When redirect_uri may be omitted in oauth authorization request?

Question

I read The OAuth 2.0 Authorization Framework and can not understand, when redirect_uri may be omitted in oauth authorization.

3.1.2.3. Dynamic Configuration says: If multiple redirection URIs have been registered, if only part of the redirection URI has been registered, or if no redirection URI has been registered, the client MUST include a redirection URI with the authorization request using the "redirect_uri" request parameter.

So, "redirect_uri" request parameter MUST be included always?

Answer 1

"OpenID Connect Core 1.0, 3.1.2.1. Authentication Request" says redirect_uri is REQUIRED. So, my understanding is that redirect_uri parameter is always required when an authorization request should be regarded as an OpenID Connect request.

A certain implementation always requires redirect_uri parameter (even if the number of registered redirect URIs is 1) when a request contains openid in scope parameter.
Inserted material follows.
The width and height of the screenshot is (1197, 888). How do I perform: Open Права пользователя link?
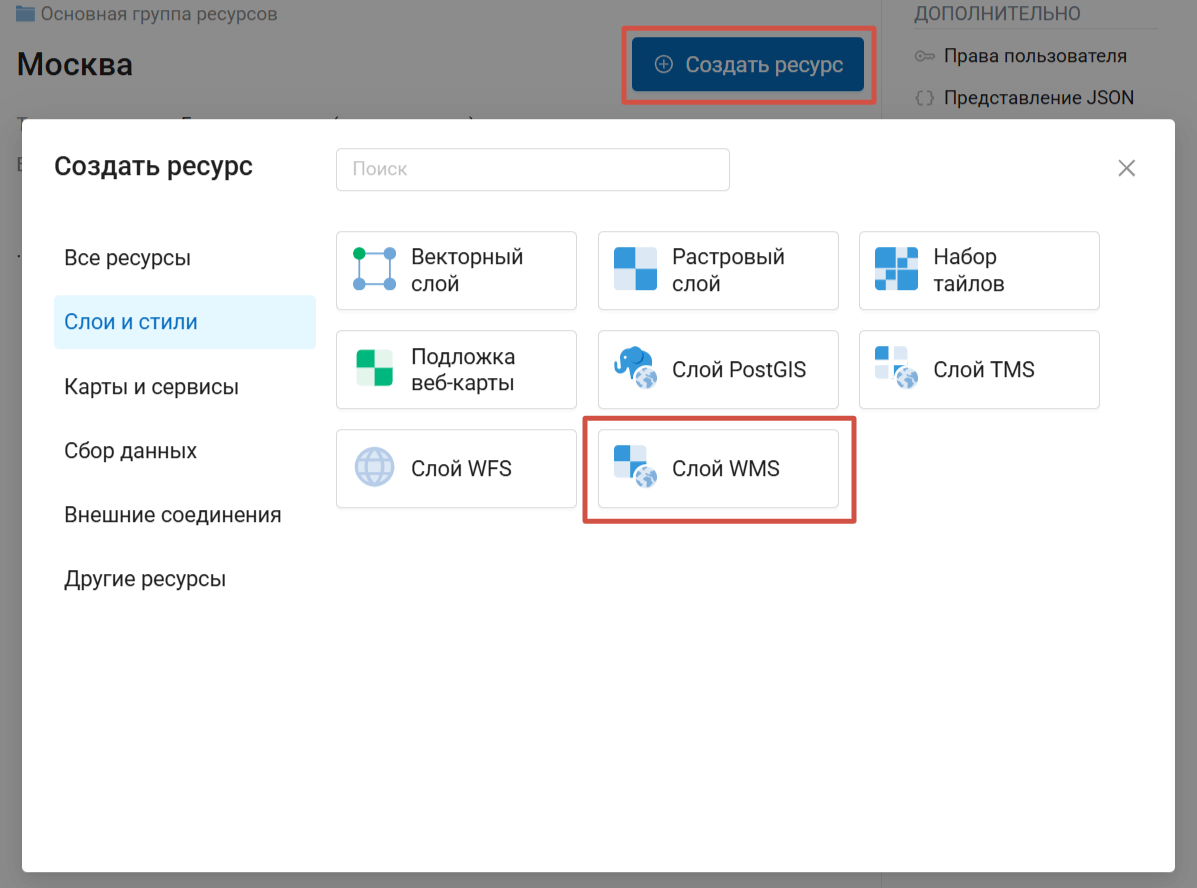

The reason the implementation judges whether a request is an OpenID Connect request or a normal RFC 6749 request based on whether openid is included in scope parameter or not is that "3.1.2.1. Authentication Request" says as follows.

scope
    REQUIRED. OpenID Connect requests MUST contain the openid scope value.
    If the openid scope value is not present, the behavior is entirely
    unspecified. Other scope values MAY be present. Scope values used
    that are not understood by an implementation SHOULD be ignored. See
    Sections 5.4 and 11 for additional scope values defined by this
    specification.

Answer 2

When there's one and only one redirect_uri registered for the Client, it may be omitted from the Authorization Request since the Provider would know unambiguously where to send the Authorization Response.